"They gave me this kind of, you can go here, here and here but not here and I ended up in this parking lot in West Ghent,” says Evan.
For more than 20 years, a city ordinance has put the brakes on food trucks rolling into Downtown Norfolk. Their main opponent is restaurants who see them as competition.
"We serve a completely different demographic," says Evan. "The people who want to go sit down are always going to go to a restaurant and I'd be really silly to think that someone's going to sit at my truck every day. So I'm just adding more variety."
He's teamed up with businesses like the Birch Bar in West Ghent to help them reach more customers, but he knows if he were allowed Downtown, he'd feed a lot more people and make a lot more money.
For food trucks, foot traffic is everything and Granby Street has that.
Twisted Sisters Cupcakes does a good business setting up in parking lots across Hampton Roads, but not being able to go Downtown has the Twisted Sisters bent.
Peter Freda used to run a food truck and now he owns Granby Street Pizza.
He's not against trucks, but he worries they could take his customers.
"You can't just have a bunch of trucks run all over the place just parking on the street in front of your business," says Peter.
For Norfolk's city planner Frank Duke, getting food on wheels Downtown isn't a matter of food trucks versus restaurants to him, but something else.
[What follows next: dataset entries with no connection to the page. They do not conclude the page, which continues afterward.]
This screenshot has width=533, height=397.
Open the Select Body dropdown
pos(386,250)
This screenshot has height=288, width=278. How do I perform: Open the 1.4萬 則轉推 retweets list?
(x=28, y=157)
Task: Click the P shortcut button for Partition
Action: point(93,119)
"No one likes changes, everyone likes things the way they are," says Duke. "You get the younger crowd, and they're looking for the food vendors, they're looking for these kind of opportunities. And the older group is a little more cautious."
Duke says getting restaurants, food trucks, and the city talking will help change the law.
Harrell knows the success of the Hub Cap Grill will help spur that.
He just doesn't want to wait much longer.